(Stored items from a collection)
• • • •
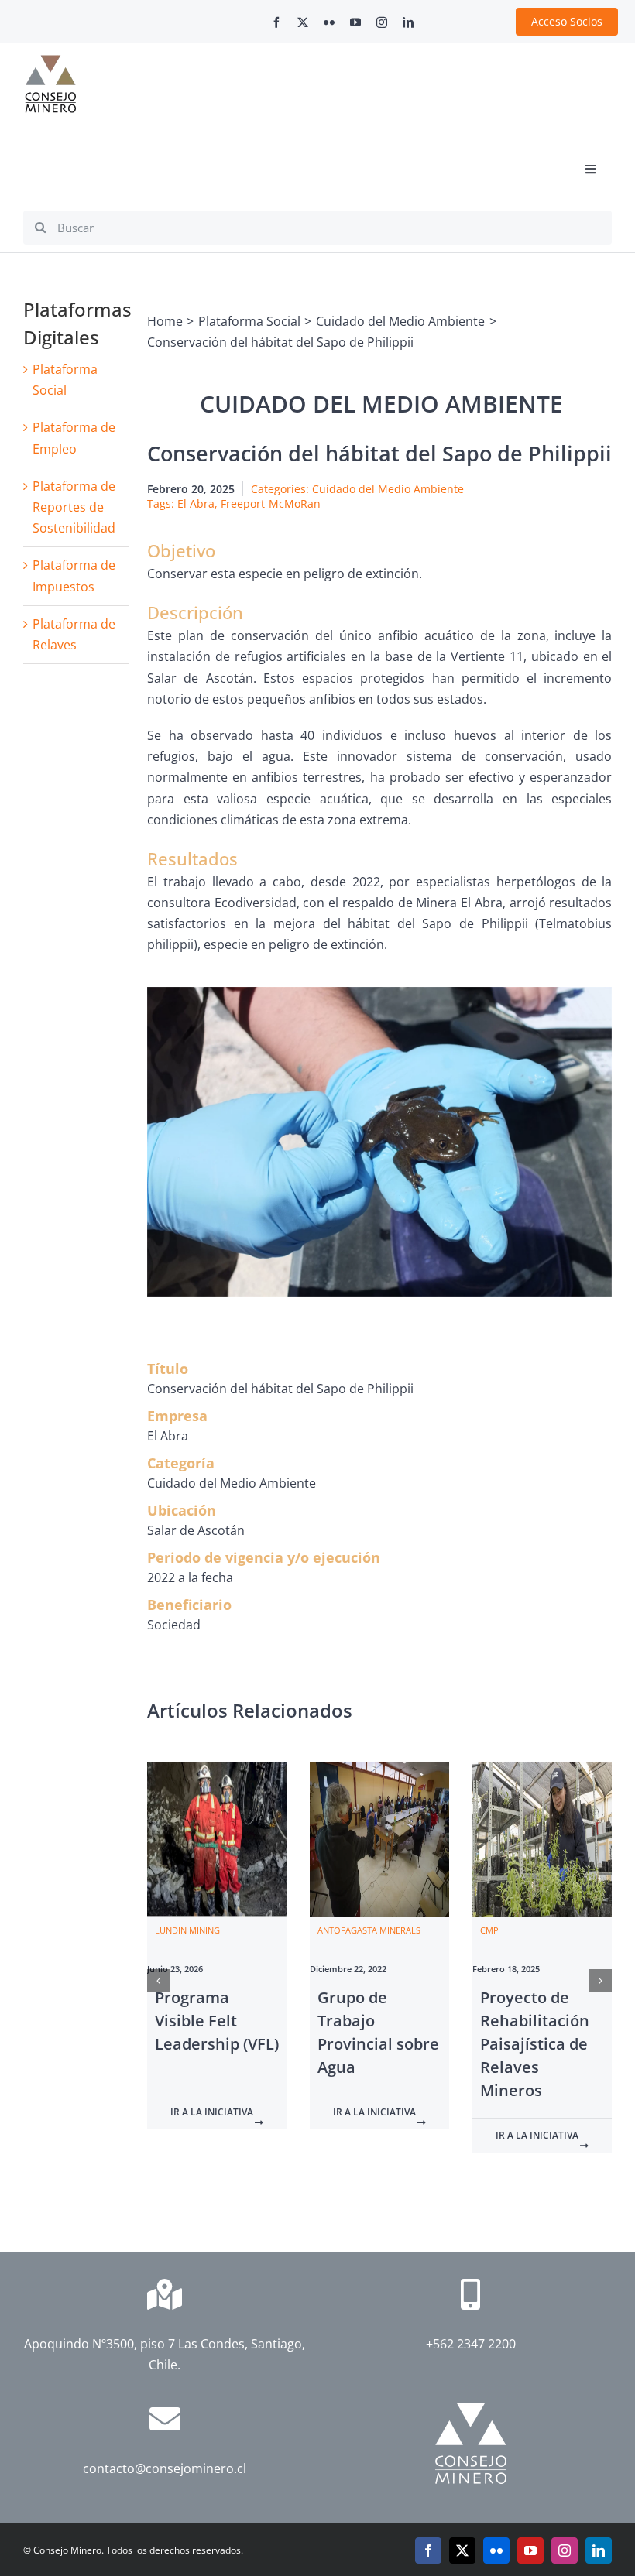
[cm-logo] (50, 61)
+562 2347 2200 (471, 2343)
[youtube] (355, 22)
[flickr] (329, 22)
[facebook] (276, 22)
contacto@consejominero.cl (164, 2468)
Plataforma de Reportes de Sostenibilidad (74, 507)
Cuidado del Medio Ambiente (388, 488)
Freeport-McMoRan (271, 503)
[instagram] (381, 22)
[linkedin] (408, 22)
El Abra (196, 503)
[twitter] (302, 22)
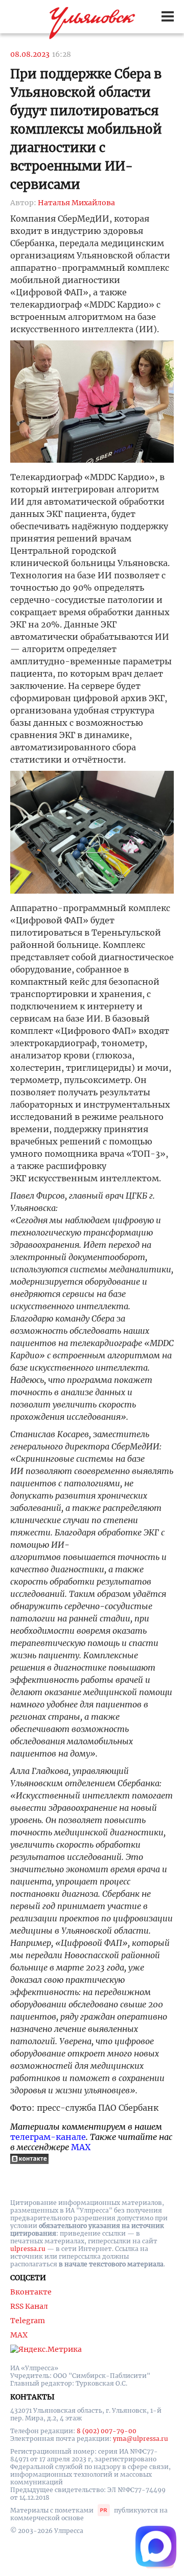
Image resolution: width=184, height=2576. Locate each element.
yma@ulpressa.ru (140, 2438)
• • • •
WHAT THIS TASK INVOLVES — Set the pictures aside and transcribe the data above exactly.

YOUR RESPONSE —
[cm-logo] (50, 61)
+562 2347 2200 (471, 2343)
[youtube] (355, 22)
[flickr] (329, 22)
[facebook] (276, 22)
contacto@consejominero.cl (164, 2468)
Plataforma de Reportes de Sostenibilidad (74, 507)
Cuidado del Medio Ambiente (388, 488)
Freeport-McMoRan (271, 503)
[instagram] (381, 22)
[linkedin] (408, 22)
El Abra (196, 503)
[twitter] (302, 22)
Image resolution: width=184, height=2576. Locate each element.
yma@ulpressa.ru (140, 2438)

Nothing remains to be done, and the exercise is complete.